--- Text provided ---

THE decision to move the young patients into adult wards may have inadvertently placed them at greater risk, believes Scotland’s leading microbiologist.
Professor Hugh Pennington said it was a case of “out of the frying pan, into the fire” for young patients who were moved from the Royal Hospital for Children to the Queen Elizabeth hospital next door.
The move exposed them to cryptococcus, a deadly infection caused by pigeon droppings, which he said is more serious than a bacterial infection found in the children’s hospital.
The Emeritus Professor of Bacteriology at the University of Aberdeen said: “It was out of the frying pan and into the fire, for one of these children anyway, in the sense that children were moved from a place where there was quite a serious, but a treatable risk, to an area where the air was contaminated with cryptococcus.

--- Source material ---

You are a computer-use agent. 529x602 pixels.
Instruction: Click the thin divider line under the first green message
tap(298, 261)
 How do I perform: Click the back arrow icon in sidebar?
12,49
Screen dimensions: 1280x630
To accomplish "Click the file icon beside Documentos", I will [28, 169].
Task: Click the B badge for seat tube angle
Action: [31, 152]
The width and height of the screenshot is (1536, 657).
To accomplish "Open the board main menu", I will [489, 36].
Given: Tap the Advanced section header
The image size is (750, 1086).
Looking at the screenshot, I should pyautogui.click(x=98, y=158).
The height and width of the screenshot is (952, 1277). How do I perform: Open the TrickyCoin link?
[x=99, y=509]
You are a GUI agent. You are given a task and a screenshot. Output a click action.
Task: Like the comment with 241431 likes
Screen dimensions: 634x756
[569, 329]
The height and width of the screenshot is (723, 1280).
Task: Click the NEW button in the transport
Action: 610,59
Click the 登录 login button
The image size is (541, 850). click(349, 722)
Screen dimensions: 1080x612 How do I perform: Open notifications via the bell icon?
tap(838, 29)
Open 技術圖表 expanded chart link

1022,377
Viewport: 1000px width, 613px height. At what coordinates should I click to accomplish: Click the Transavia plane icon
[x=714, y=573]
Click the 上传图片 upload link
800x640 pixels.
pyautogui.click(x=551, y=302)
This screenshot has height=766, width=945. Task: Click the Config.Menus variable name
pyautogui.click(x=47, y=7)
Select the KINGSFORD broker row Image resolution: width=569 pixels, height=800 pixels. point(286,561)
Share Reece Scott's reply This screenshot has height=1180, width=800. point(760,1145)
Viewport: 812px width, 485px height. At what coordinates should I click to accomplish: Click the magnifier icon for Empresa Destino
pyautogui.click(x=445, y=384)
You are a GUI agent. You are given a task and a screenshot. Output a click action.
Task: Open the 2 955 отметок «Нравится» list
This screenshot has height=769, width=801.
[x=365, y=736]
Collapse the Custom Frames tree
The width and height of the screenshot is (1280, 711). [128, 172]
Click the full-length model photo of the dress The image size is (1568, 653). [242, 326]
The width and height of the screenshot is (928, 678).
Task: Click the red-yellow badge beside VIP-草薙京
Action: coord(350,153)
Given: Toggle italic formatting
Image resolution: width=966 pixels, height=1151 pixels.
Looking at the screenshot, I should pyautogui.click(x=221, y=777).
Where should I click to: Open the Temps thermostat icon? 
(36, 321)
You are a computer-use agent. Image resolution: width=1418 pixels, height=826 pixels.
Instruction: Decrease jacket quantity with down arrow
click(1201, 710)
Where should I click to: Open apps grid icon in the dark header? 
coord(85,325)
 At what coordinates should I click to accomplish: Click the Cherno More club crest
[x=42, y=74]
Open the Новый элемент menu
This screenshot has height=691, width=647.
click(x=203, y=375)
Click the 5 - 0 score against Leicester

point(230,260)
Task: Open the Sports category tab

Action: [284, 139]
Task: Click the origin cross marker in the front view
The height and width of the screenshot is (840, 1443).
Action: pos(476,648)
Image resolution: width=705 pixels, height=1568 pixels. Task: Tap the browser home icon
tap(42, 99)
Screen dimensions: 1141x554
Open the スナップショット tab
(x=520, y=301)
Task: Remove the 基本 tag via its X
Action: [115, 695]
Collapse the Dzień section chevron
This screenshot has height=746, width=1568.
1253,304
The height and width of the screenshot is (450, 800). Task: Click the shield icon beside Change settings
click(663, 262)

---

▸ **Required actions**
**A)** In the report on the children's hospital move, which infection does Professor Hugh Pennington say the young patients were exposed to at the Queen Elizabeth hospital?
**B)** Carry on the report on the children's hospital move, starting after its last sentence.
The listing has no part in this work.

▸ **Expected responses**
**A)** Cryptococcus, a deadly infection caused by pigeon droppings.

**B)**
“It was inadvertent but the lesson from it is, the first problem – the bacteria in the water – shouldn’t have happened. It didn’t come out of the blue. It had happened at other hospitals and one would not have expected to see bacteria in the water at a new hospital.
“So, there shouldn’t have been a need to move the children in the first place.”
He said cryptococcosis is treatable but doctors caring for the child may not have looked for it.
“Cryptococcosis is more serious than the bacterial infection at the children’s hospital in the sense that the children who were immunosuppressed were at risk of a serious infection that is quite difficult to diagnose, in that they were not looking for it.
“It’s not something you’d look for on a routine basis.”
He added: “There simply shouldn’t be pigeons in a hospital. It’s a design and a maintenance issue which should be quite straight-forward to resolve.”